▶ **Extrait à lire**:
· · · ·

A peine le major était-il remis de ses blessures et de ses fatigues qu'il prenait part à une nouvelle expédition que le cheik envoyait dans le Monga, pays situé à l'ouest du lac Tchad, dont les habitants n'avaient jamais complètement reconnu sa suprématie et refusaient de payer tribut.
Lancier du sultan de Begharmi.
(Fac-simile. Gravure ancienne.)
Denham et le docteur Oudney partirent de Kouka le 22 mai, traversèrent le Yeou, rivière presque à sec en cette saison, mais très grosse au moment des pluies, visitèrent Birnie et les ruines du vieux Birnie, ancienne capitale du pays, qui pouvait contenir jusqu'à deux cent mille individus. Ce furent ensuite les restes de Gambarou, aux édifices magnifiques, résidence favorite de l'ancien sultan, détruite par les Felatahs, puis Kabchary, Bassecour, Bately, et tant d'autres villes ou villages, dont la nombreuse population se soumit sans résistance au sultan du Bornou.
L'hivernage ne fut pas favorable aux membres de la mission. Clapperton avait une fièvre terrible. L'état du docteur Oudney, déjà malade de la poitrine au départ d'Angleterre, empirait tous les jours. Le charpentier Hillman était dans un état désespéré. Seul, Denham résistait encore.
Dès que la saison des pluies tira vers sa fin, le 14 décembre, Clapperton partit avec le docteur Oudney pour Kano. Nous aurons bientôt à le suivre dans cette partie si intéressante du voyage.
Sept jours après, un enseigne nommé Toole arrivait à Kouka, n'ayant mis que trois mois et quatorze jours pour venir de Tripoli.

· · · ·

▶ **Lignes**:

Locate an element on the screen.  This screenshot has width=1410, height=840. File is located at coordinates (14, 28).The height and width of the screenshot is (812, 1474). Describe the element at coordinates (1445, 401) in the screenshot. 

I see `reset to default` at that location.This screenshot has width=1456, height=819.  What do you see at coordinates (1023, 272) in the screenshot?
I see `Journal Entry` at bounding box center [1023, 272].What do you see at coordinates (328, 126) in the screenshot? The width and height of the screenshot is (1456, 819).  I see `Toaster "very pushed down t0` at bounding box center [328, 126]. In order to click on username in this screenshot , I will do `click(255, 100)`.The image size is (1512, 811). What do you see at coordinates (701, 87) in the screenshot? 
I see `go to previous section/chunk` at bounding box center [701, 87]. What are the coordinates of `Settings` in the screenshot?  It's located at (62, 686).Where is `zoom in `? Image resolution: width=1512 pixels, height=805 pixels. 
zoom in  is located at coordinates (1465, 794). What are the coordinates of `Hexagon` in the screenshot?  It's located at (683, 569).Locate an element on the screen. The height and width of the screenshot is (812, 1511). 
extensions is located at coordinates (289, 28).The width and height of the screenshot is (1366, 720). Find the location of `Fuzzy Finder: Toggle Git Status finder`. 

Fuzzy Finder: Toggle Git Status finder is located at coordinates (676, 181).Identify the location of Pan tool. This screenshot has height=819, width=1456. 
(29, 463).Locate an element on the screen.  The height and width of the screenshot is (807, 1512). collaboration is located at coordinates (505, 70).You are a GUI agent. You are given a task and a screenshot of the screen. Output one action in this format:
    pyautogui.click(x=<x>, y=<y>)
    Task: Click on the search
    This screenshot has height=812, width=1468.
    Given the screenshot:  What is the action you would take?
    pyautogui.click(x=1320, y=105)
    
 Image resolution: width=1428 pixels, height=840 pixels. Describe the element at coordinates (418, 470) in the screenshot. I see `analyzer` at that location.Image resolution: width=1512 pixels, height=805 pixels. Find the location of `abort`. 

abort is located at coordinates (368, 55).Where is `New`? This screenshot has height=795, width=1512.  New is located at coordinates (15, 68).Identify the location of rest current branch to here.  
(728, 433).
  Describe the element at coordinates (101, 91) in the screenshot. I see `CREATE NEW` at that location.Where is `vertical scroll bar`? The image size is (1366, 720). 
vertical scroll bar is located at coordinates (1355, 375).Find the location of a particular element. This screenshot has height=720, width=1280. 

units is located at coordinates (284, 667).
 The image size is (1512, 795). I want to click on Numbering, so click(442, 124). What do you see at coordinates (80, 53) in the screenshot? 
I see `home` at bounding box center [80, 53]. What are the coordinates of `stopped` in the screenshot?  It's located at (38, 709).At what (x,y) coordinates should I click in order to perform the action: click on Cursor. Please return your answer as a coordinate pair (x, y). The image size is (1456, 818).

· · · ·

▶ **Énoncé du problème**:
Recopiez à l'identique le passage de l'extrait à lire qui s'ouvre sur les mots contenant « Denham et le » et se termine par « Denham résistait encore. ». Vous n'avez pas besoin des lignes.

▶ **Réponse rédigée**:
Denham et le docteur Oudney partirent de Kouka le 22 mai, traversèrent le Yeou, rivière presque à sec en cette saison, mais très grosse au moment des pluies, visitèrent Birnie et les ruines du vieux Birnie, ancienne capitale du pays, qui pouvait contenir jusqu'à deux cent mille individus. Ce furent ensuite les restes de Gambarou, aux édifices magnifiques, résidence favorite de l'ancien sultan, détruite par les Felatahs, puis Kabchary, Bassecour, Bately, et tant d'autres villes ou villages, dont la nombreuse population se soumit sans résistance au sultan du Bornou.
L'hivernage ne fut pas favorable aux membres de la mission. Clapperton avait une fièvre terrible. L'état du docteur Oudney, déjà malade de la poitrine au départ d'Angleterre, empirait tous les jours. Le charpentier Hillman était dans un état désespéré. Seul, Denham résistait encore.